MLB expansion is not the answer to baseball problems

But before I get into the long talk about how all these billions (or at least most of them) should go to teachers and nurses and end world hunger, not to mention not increase the US federal minimum wage since the last time a team won World Championship Yankees, here’s a short list of things I think Manfred should work on before he even considers adding more teams: pretty much everything minor leagues, international recruiting corruption, broadcast costs and blackouts, ticket prices, And the franchise prices, tanks, the old-fashioned grooming policy of the Yankees, and the fact that the Los Angeles Angels are somehow allowed to waste the best years of Mike Trout and Shohei Ohtani. These are just a few of the many things that should be on Manfred’s to-do list before he “adds more teams”.

Manfred wanted to expand MLB like when I was a kid and I was asking for a new Barbie mom, and she told me I wasn’t playing enough with the ones I already had.

In fairness, my mom wasn’t really a Barbie mom. A bit like how the long slash joke’s complaint is that Manfred doesn’t like baseball, which, again, he says is untrue. And then one day my younger sister went and gave all Barbie “haircuts”, and that was the end of us getting Barbie, sort of some team owners were content with destroying the teams they own, and in doing so, they were ruining everyone else’s playing time because non-competitive teams hurt with the collective experience.

Of course, many of baseball’s biggest problems aren’t due to Manfred alone; The commissioner may be, but it serves the interests of the owners. Ultimately, the chain of command is irrelevant, because the fact of the matter is that adding two more teams to this league at this juncture would be as if your toilet was overflowing and the house was flooded and instead of calling a plumber, you called a contractor to build a patio in your backyard. priorities.

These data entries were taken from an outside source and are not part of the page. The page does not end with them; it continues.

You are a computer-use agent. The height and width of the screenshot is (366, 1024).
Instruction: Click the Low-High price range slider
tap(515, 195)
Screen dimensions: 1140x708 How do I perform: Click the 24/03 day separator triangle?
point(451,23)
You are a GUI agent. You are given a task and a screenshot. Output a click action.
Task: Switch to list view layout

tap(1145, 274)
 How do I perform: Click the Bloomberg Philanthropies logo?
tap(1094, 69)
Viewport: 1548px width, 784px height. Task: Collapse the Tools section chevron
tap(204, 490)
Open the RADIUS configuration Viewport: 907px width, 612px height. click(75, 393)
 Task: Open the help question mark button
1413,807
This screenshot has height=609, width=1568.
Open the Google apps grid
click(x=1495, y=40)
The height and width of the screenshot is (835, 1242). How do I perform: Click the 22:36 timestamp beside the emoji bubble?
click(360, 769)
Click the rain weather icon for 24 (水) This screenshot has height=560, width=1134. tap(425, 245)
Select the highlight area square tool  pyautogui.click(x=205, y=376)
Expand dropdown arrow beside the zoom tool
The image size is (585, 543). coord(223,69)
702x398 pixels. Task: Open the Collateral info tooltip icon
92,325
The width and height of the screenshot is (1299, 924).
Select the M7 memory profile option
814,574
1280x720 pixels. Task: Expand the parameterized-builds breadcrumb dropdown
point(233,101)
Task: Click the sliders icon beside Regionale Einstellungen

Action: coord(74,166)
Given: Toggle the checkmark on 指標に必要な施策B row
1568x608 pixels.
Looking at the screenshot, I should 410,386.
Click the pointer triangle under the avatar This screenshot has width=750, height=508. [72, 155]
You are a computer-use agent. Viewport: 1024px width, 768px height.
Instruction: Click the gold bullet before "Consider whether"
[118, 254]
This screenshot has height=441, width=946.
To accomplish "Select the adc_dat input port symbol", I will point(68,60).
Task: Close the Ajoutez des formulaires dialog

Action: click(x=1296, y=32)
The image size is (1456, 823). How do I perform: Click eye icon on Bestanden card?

I’m not against expansion, though. What I’m against is expansion without reform, without improvement, without taking care of what we already have. Baseball should not try to grow while parts of it are rotting on the inside. Before adding more teams, they need to address issues such as low attendance for existing teams. Instead of expanding, maybe moving.

What could MLB’s expansion ultimately look like?

The interesting thing about the potential (eventually potential) expansion is that if each league had 16 teams instead of 15, the two leagues could be restructured from three divisions of five teams into four divisions of four. Doing so would particularly benefit the US Eastern and National Western League, two divisions always awash with talent that has left a worthy team out of the post-season. We’ll see if the new three-team Wild Card format changes this year.

Of course, the divisions’ restructuring definitely means they’ll have to change the post-season structure as well. Do you see how all of a sudden, there is a huge amount of new work to do that has nothing to do with solving the above issues that need fixing?

There’s a lot to like about the MLB expansion. Pitch can boost the local economy; It creates new jobs, increases tourism, and drives local business in the surrounding area. The flip side of this coin is that sports arenas make everything around them more expensive: dining, parking, housing, just to name a few of the many costs of living. Of course, that brings us back to the larger, more prevalent issues in this country of minimum wages and high inflation.

All this to say, I would like to have more baseball teams. I want this game to grow and be accessible to more people. I want more nights on the ball court, to see more players have a chance to live their dreams and more kids to fall in love with the game I fell in love with before I was old enough to know what love really is.

Sadly, I’m pretty sure that’s not why Rob Manfred would want to add more teams. As with many, if not most of the changes he’s made since becoming commissioned, it’s safe to assume that this new campaign is all about money. Because this is the subject of baseball for responsible people. But if we don’t fix baseball, the money will go. So if you really care about baseball, you need to fix it first.

Stop looking out the window, Rob, the call is coming from inside the house.